Des freins à lever avant toute chose
Outre les risques de perte des colis en vol et les risques de collisions, la livraison par drone doit encore affronter certaines difficultés. Se pose notamment la question du poids des colis que ces engins sont capables de transporter. Pour l’instant, le service de Google limite les livraisons aux colis d’1,3 kg et dans un rayon de 20km autour du centre de déploiement. Mais qu’en est-il des colis plus importants ?
Par ailleurs, des questions de sécurité sont également posées, en particulier les nuisances sonores et les nuisances vis-à-vis de la faune. Se pose aussi la question des infrastructures permettant leur décollage et la réception des colis. De nombreuses raisons pour lesquelles la livraison par drone a peu de chances de se développer réellement dans les zones urbaines à court ou moyen terme. En outre, d’un point de vue environnemental, il ne faut pas oublier que la conception des drones et de leur batterie consomme des ressources qui pourraient être mieux utilisées. Ici encore, l’utilisation des vélos et vélos-cargos pour les livraisons en ville, ou de solutions de mutualisation comme celles proposées par des startups comme Cocolis semblent plus intéressantes.

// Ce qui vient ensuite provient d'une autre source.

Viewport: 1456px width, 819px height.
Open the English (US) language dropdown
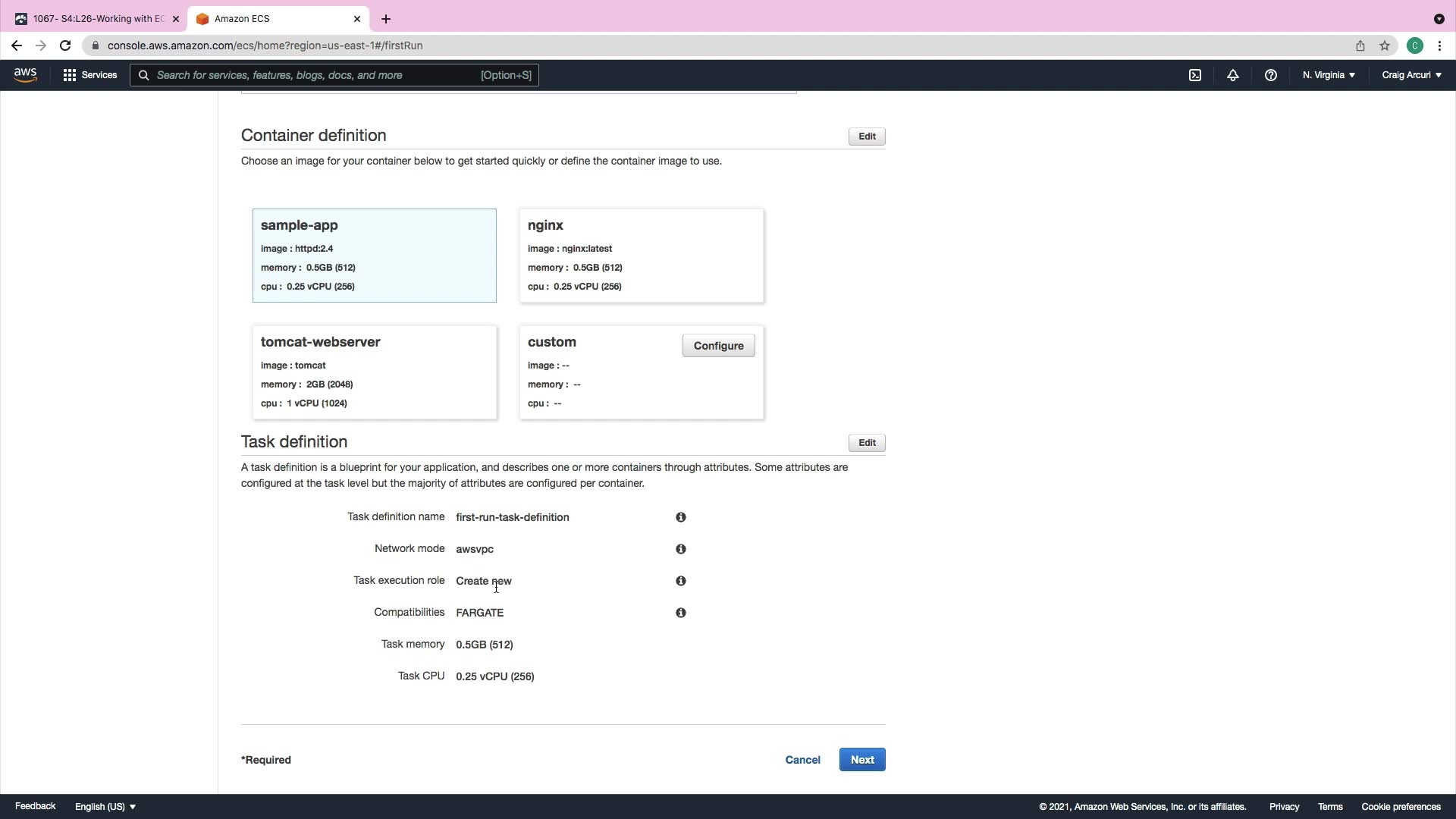105,807
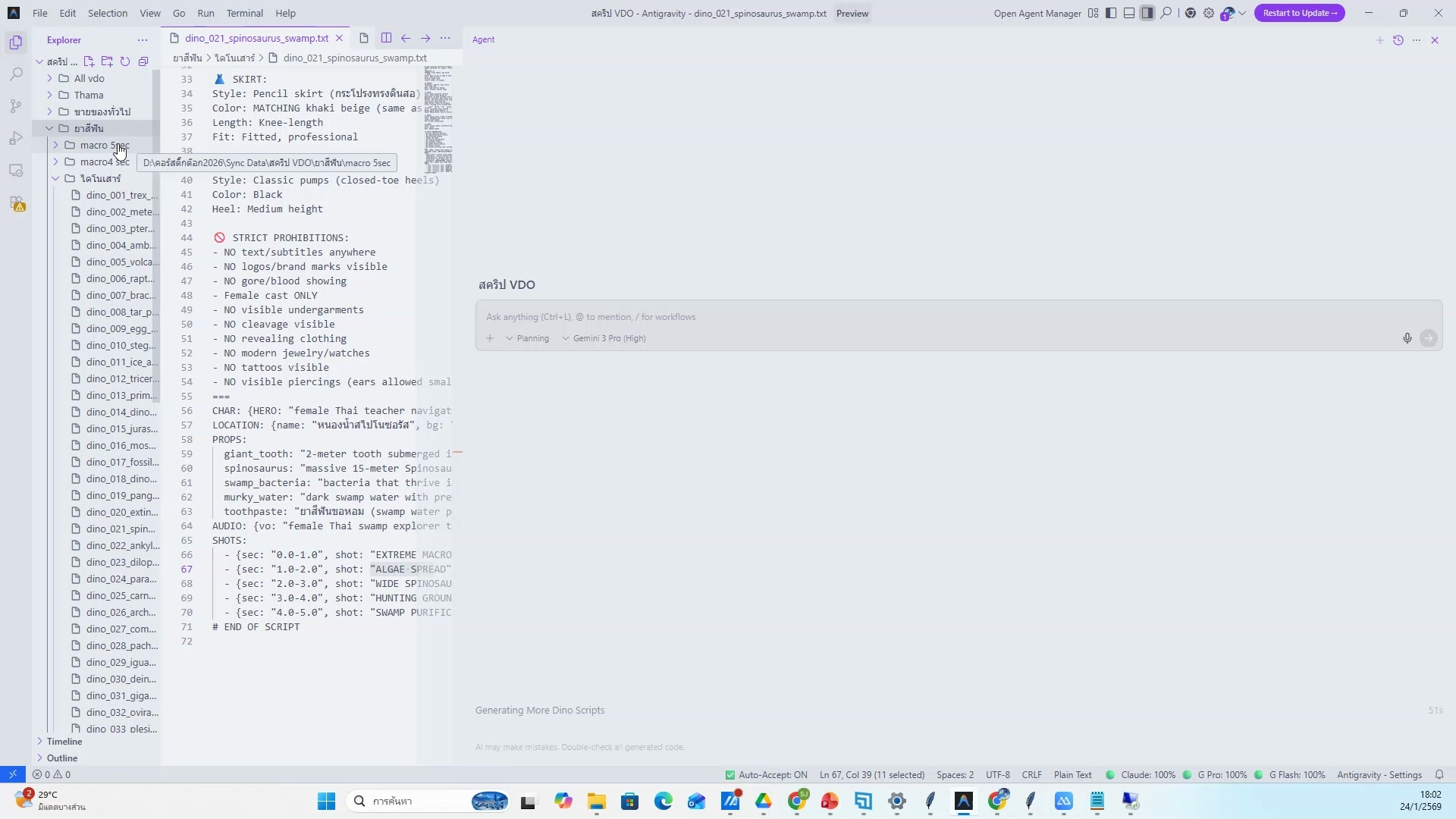Toggle primary side bar visibility

(x=1111, y=13)
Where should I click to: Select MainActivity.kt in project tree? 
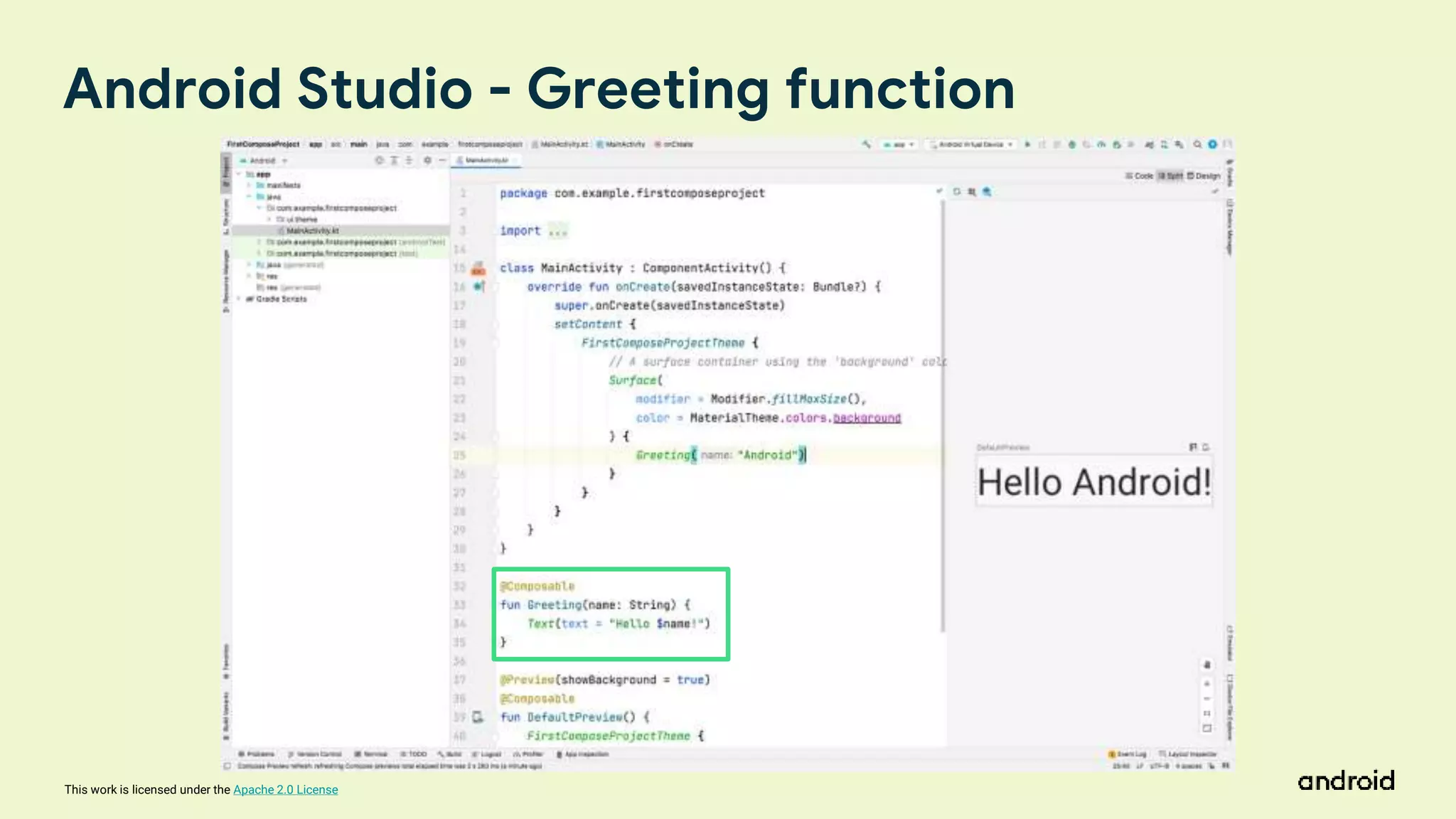pyautogui.click(x=312, y=231)
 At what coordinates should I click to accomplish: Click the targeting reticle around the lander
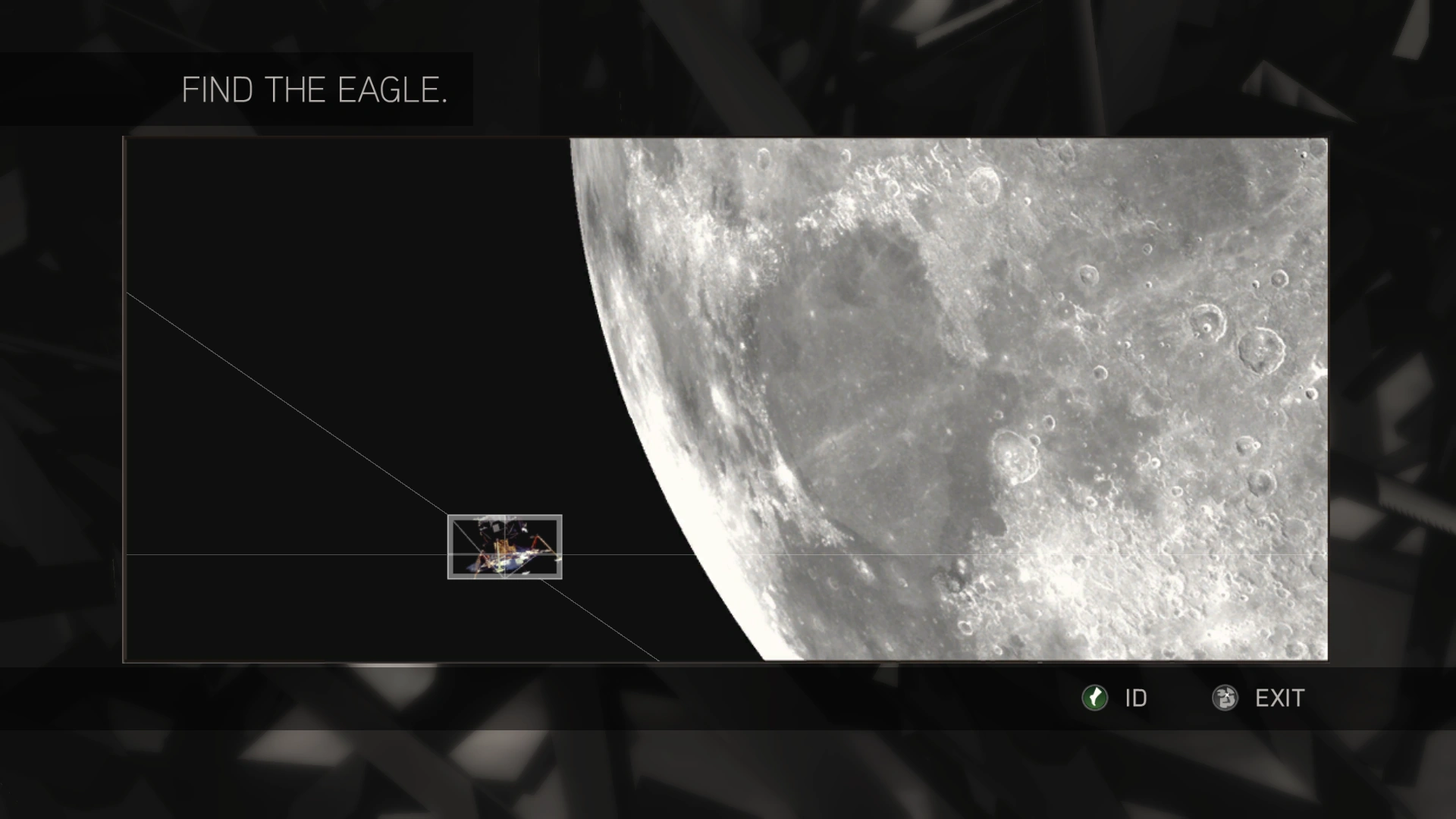click(504, 548)
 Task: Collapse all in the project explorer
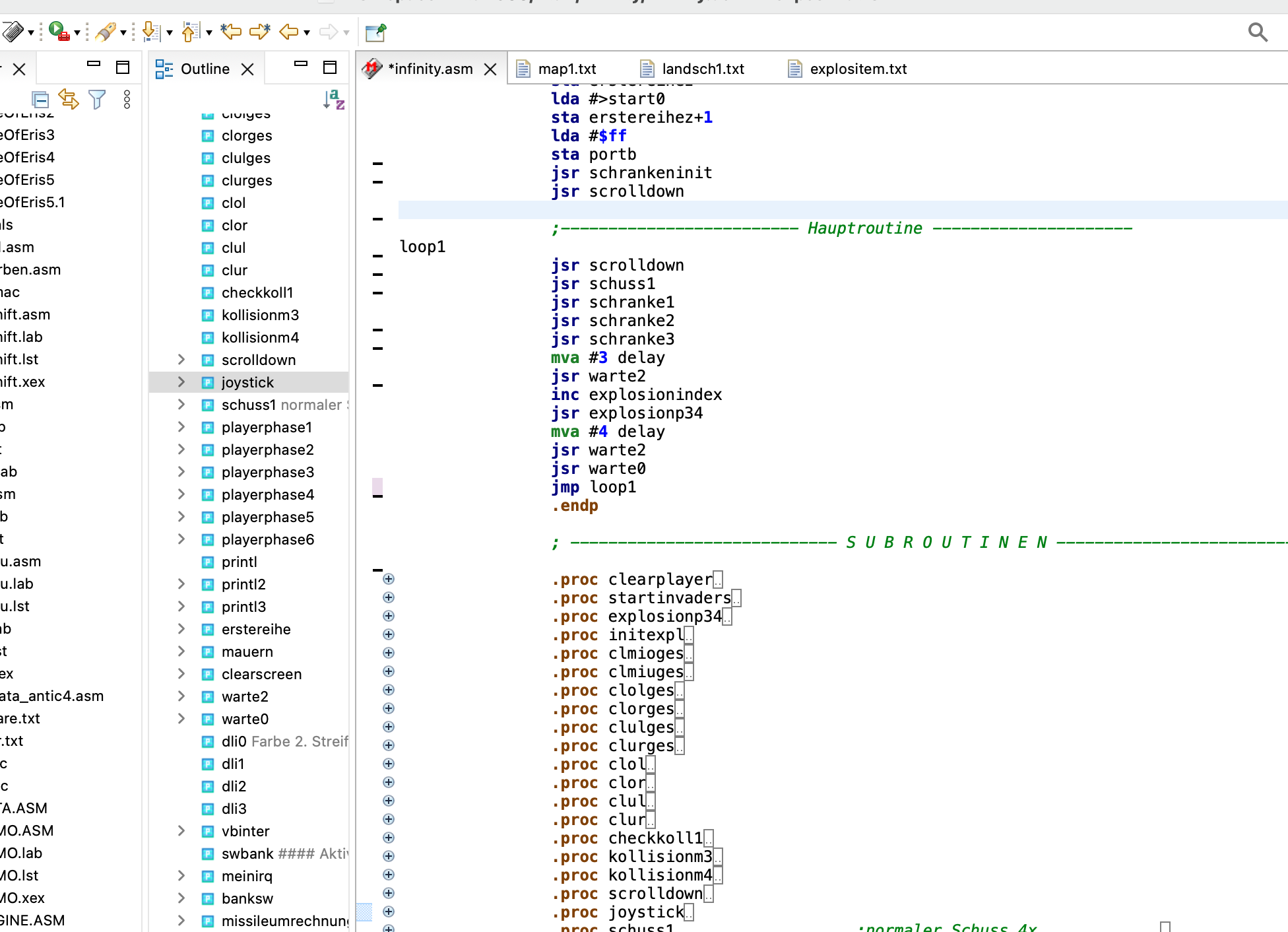tap(40, 100)
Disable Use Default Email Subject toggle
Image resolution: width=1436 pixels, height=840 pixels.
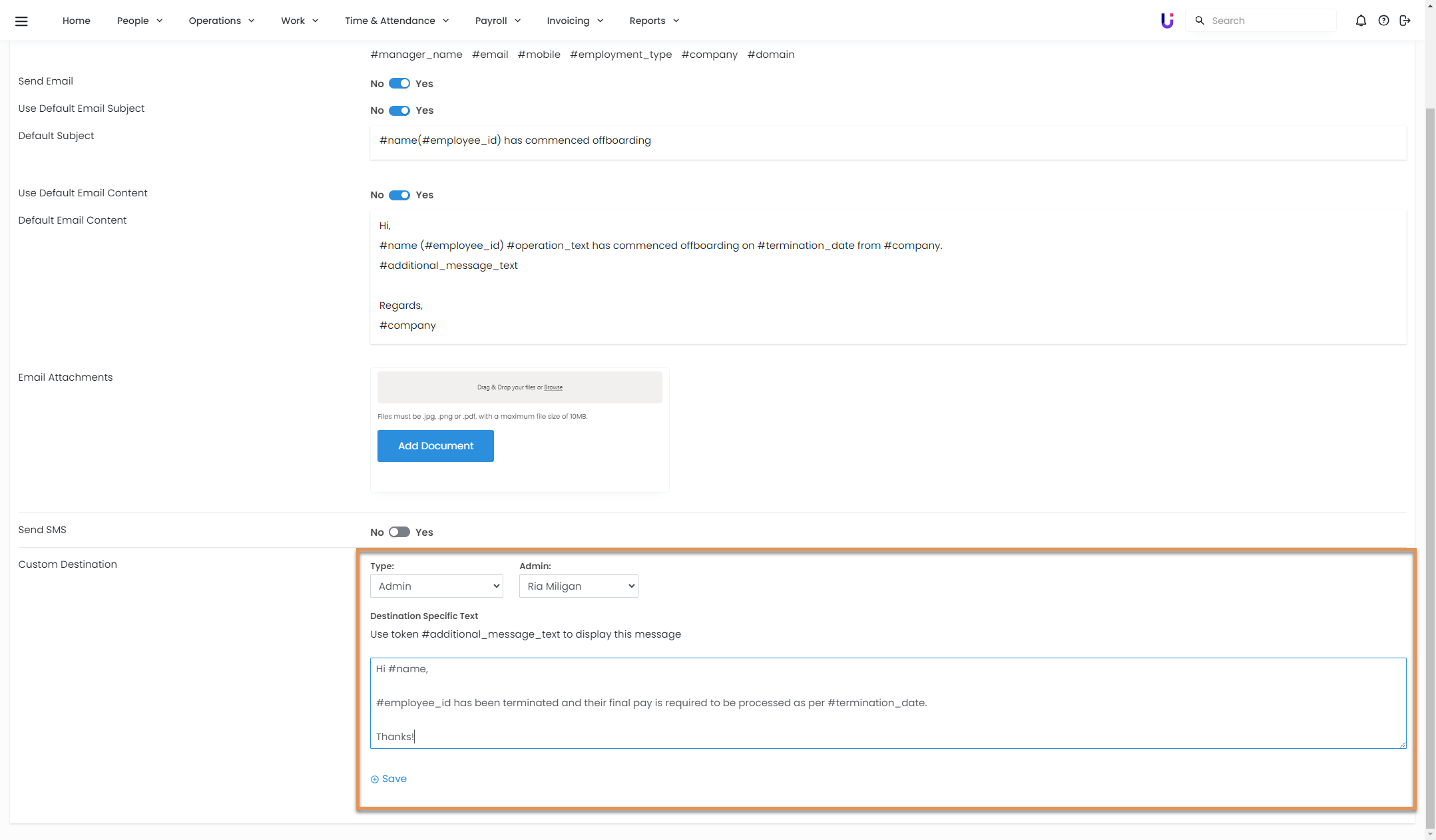399,110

En revanche, pour les livraisons en zones isolées, la livraison par drone est une alternative plutôt efficace et positive pour l’environnement, les livreurs et les clients. D’autres alternatives sont également à l’étude. En Gironde, on peut notamment retrouver une startup étonnante – Flying Whales – qui conçoit un ballon dirigeable pour permettre de livrer les zones insulaires et difficiles d’accès.